Specify all presentation sequences #114

MDLC01 · 2025-07-16T23:25:23Z

This PR fixes #21, fixes #23, and closes #25, by adding the appropriate variation selectors to symbols that exist in both sym and emoji. I verified that all the variation sequences are defined in by Unicode.¹²

I have marked this PR as a draft because the next step is to add variation selectors to all symbols that allow it, whether present in both sym and emoji or not, to prevent ambiguity.

This made me realize that some emojis are poorly named, but improving this is a task for a separate PR.

Related: typst/typst#6489 (comment).

Enivex · 2025-07-17T07:18:12Z

This made me realize that some emojis are poorly named,

It's a lot of them. My recentish pr only covered a small part.

T0mstone · 2025-07-17T07:48:09Z

I'll be the first to bring up automation here:
Whether we want to automate this in the future or not, I think we should definitely have all of these hard-coded in the source code, since such automation would probably take a lot of time that we shouldn't have to pay on each build.
The automation would then only be an optional verification step like in #9. (And maybe we always enable it in CI)

That means any concerns about such automation should not block this PR.

MDLC01 · 2025-07-24T21:40:12Z

I had to find a way to be confident in the content of this PR anyway, so I figured I could make tests so that the automation part is already done. I left a commit with the tests failing, so that you can see the output in CI. Notably, there was one mistake introduced in ae98eb0: I added the text presentation selector to sym.dash.wave instead of sym.dash.wave.double.

For now, I query the list of presentation sequences defined by Unicode from the internet every time the tests are run. Feel free to suggest a better way.

MDLC01 · 2025-07-24T22:34:41Z

This PR now contains meta changes.

T0mstone · 2025-08-03T17:47:17Z

For now, I query the list of presentation sequences defined by Unicode from the internet every time the tests are run. Feel free to suggest a better way.

How about caching it in a file cache/presentation-sequences.txt and adding /cache/presentation-sequences.txt to the .gitignore?

Also, I'd like the web-request part of this test to be opt-in to begin with (the test can still run without it if the cache file already exists). IMO running cargo test shouldn't perform any web requests without the user's consent. A crate feature for this would also have the advantage of making the reqwest dependency optional.

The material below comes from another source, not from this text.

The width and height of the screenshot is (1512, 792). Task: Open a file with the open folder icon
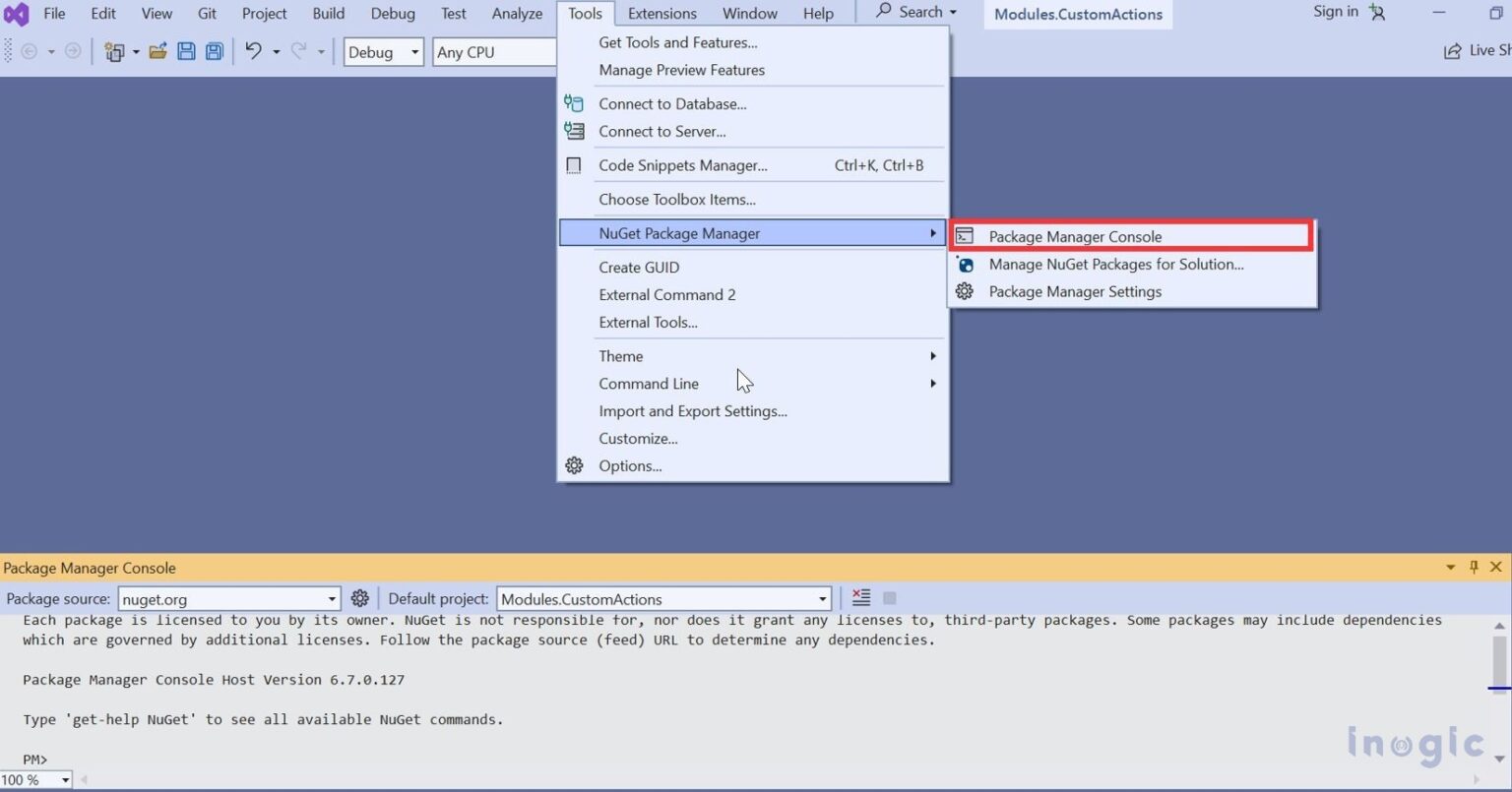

MDLC01 · 2025-08-03T18:16:27Z

Initially I thought it may be better to download the file as part of a build script for tests only (which would cache it for as long as the source code is not modified), but I'm not sure how to run something only for building tests? Also, maybe this is a bad idea for some other reason. I think your solution is probably better anyway. Maybe the file could even be part of the repo so that it doesn't need to be downloaded every time, but somehow that doesn't feel right to me. Also, that might have some licensing issues (we would probably need to include https://www.unicode.org/license.txt as well).

Additionally, I want to clarify that the dependency on reqwest is for tests only.

T0mstone · 2025-08-03T20:42:49Z

Additionally, I want to clarify that the dependency on reqwest is for tests only.

Yeah I got that, but it's still a huge dep tree that not everyone may want to have to download before running [the rest of] the tests.

laurmaedje · 2025-08-04T08:32:30Z

If we're gonna go with the downloading thing, then ureq would already be a lot smaller than reqwest.

MDLC01 · 2025-08-05T11:12:08Z

I switched to ureq. Additionally, the file is now pinned to Unicode 16.0.0 so as to prevent sudden breakage when a new Unicode version releases. The file is now downloaded in build.rs. To prevent always having ureq as a build dependency, I hid the tests that require it behind a non-default _test-unicode-conformance feature and added it to CI.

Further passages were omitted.